(What you should do): Type out the entries again, keeping every word unchanged.

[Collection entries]
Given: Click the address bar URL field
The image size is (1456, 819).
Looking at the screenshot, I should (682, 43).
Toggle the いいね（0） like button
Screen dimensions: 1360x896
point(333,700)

(Response for this exercise):
Given: Click the address bar URL field
The image size is (1456, 819).
Looking at the screenshot, I should (682, 43).
Toggle the いいね（0） like button
Screen dimensions: 1360x896
point(333,700)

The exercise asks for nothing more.